Her mouth curved in surprise. “You know your Scripture, Major.”

“My father was a Methodist minister. I know it whether I want to or not.”

For the first time, she laughed—a short, quickly suppressed sound, but it changed her face entirely. It revealed the woman she had been before rubble and barbed wire.

When she turned to go, he said her name softly. “Erica.”

It was the first time he had spoken it aloud. It felt more intimate than a touch.

“Be careful,” he said. “People are watching.”

“I know.”

Their eyes met. In that moment they both understood: caution had already come too late.

An Impossible Proposal

Summer arrived in Texas like a hammer. Heat shimmered above the packed earth. The garden flourished under Erica’s relentless care. Tomatoes swelled red and heavy. Beans climbed twine. Squash spread in wide green arcs.

Twice a week they met in the education building for translation work: briefing new prisoners, handling letters, interpreting instructions. Officially. Unofficially, they talked.

She told him about Hamburg: the smell of smoke embedded in stone, the empty windows where families had once lived. She described her students—the eager ones who devoured English idioms and the bored ones who dreamed of factories and farms. She spoke of the night she realized her homeland was dying, not all at once, but building by building.

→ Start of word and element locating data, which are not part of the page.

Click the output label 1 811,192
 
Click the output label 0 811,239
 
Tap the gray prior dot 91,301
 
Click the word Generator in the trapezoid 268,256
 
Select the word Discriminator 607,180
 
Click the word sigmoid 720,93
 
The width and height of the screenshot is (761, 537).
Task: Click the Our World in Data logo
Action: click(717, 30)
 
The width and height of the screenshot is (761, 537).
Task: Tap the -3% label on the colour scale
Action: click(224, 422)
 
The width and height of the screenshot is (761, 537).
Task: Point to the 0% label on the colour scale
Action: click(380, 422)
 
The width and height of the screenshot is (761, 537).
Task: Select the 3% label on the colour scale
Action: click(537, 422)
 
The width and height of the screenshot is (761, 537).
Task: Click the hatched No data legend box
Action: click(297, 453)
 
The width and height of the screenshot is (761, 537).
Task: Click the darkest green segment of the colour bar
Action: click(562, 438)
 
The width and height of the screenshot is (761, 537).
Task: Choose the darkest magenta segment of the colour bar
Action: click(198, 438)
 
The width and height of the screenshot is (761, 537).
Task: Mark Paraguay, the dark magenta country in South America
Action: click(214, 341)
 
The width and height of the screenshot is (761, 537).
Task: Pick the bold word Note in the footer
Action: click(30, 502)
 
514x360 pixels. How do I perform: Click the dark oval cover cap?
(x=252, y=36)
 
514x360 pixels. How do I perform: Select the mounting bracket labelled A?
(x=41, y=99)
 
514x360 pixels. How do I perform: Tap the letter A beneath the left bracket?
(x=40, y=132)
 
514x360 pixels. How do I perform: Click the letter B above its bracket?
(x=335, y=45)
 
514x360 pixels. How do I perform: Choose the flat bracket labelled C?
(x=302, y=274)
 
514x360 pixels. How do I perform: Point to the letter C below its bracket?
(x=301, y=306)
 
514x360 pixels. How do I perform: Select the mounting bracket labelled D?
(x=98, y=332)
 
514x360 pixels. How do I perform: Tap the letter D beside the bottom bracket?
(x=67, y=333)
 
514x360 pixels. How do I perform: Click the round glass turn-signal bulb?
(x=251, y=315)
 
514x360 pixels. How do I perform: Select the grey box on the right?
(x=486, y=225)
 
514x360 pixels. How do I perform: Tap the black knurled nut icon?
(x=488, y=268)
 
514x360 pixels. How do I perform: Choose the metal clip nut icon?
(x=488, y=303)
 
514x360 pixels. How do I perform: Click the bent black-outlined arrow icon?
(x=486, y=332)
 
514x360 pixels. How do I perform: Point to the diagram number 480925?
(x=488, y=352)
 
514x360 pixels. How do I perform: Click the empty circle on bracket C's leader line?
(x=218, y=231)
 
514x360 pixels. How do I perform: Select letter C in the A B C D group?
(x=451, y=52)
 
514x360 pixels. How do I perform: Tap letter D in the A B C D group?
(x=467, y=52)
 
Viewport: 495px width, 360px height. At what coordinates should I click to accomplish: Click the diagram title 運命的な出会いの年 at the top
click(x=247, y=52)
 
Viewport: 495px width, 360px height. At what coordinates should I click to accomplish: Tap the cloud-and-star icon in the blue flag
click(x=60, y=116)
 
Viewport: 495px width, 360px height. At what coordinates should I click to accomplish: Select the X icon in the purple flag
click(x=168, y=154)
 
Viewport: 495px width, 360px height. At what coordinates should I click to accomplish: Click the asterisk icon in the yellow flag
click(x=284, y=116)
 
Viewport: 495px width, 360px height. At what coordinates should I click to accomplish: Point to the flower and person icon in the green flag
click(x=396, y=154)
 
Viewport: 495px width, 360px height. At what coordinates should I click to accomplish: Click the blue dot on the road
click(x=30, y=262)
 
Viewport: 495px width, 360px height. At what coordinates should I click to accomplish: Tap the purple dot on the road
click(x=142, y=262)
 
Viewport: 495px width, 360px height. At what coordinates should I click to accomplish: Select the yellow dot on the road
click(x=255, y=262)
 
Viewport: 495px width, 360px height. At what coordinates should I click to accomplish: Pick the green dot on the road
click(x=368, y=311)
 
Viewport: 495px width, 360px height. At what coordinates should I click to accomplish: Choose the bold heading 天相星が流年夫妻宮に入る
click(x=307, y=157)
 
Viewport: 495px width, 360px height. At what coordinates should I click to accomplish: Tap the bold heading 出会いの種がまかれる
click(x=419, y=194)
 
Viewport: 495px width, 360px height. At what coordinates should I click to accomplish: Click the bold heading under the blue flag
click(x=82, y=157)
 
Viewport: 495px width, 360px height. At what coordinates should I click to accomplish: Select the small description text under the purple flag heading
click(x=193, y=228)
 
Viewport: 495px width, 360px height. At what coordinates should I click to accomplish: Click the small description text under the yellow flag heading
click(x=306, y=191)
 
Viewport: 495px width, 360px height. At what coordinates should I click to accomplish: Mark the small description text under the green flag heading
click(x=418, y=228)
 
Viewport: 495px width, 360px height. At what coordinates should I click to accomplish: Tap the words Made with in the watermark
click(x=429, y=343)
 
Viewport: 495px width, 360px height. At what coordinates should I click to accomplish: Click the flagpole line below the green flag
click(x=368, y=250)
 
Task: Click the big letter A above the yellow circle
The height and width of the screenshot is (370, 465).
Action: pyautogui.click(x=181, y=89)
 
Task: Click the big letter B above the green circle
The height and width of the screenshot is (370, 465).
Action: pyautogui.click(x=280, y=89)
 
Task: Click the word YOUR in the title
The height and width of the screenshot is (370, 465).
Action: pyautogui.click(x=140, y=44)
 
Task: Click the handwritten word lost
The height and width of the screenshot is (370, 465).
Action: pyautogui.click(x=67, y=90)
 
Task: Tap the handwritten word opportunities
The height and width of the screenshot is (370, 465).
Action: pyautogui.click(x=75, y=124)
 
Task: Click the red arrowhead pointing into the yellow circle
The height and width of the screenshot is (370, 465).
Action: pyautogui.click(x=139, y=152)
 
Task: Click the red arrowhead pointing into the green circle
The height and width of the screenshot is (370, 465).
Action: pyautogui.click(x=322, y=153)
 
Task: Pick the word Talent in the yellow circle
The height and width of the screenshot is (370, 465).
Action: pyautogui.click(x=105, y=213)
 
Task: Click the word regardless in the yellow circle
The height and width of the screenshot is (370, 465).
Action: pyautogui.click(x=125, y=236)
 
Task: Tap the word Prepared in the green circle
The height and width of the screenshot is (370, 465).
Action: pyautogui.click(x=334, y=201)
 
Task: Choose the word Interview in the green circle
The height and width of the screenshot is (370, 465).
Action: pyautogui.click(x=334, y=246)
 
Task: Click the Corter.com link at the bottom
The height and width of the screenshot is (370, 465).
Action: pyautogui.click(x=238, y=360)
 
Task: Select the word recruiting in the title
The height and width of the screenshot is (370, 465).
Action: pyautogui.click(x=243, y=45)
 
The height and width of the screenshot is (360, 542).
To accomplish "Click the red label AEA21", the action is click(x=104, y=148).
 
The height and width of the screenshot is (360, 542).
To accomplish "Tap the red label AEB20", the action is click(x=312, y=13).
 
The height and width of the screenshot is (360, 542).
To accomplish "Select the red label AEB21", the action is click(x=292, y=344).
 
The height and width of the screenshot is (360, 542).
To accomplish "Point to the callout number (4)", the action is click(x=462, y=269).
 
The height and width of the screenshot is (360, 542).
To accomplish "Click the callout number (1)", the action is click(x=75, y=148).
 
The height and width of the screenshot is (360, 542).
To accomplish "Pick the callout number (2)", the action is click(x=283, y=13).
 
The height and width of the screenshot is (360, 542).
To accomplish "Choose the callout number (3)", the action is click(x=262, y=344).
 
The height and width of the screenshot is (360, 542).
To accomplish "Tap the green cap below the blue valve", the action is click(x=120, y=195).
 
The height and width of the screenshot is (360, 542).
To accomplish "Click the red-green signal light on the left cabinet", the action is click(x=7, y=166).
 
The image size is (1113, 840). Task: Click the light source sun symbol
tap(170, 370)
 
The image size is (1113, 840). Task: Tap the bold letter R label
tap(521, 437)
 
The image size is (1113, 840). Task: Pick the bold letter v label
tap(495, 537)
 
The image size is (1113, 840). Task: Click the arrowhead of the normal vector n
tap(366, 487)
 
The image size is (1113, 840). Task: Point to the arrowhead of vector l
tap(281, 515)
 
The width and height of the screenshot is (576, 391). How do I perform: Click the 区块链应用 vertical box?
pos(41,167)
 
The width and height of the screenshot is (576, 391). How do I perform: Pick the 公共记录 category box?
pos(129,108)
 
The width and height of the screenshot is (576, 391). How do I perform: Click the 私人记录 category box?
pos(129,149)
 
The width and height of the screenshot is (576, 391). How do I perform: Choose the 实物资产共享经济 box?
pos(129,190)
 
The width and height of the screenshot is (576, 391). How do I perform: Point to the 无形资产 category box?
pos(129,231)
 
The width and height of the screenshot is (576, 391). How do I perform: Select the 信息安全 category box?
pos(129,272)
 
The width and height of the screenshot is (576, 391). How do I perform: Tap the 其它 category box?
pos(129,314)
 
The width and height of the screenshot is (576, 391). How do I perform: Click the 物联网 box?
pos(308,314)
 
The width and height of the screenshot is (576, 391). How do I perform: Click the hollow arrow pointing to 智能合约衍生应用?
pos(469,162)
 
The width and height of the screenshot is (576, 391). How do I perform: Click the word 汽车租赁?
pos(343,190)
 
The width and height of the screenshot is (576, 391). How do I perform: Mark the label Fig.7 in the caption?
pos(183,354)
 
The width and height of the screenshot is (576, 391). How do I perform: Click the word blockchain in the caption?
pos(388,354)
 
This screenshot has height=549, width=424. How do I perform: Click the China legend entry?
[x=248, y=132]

He told her about Virginia: the soft hills, the way his mother’s roses climbed the porch rail, the Sundays when his father’s sermons filled the small church. He spoke of the loneliness of command, of what it meant to be the man who signed orders and lived with the consequences.

They never broke the physical rules. They did not touch. They did not meet in secret corners of the camp at night. Yet between them, something more dangerous was taking shape: a structure built of trust, shared grief, and the quiet courage of two people daring to imagine a future the war had not planned.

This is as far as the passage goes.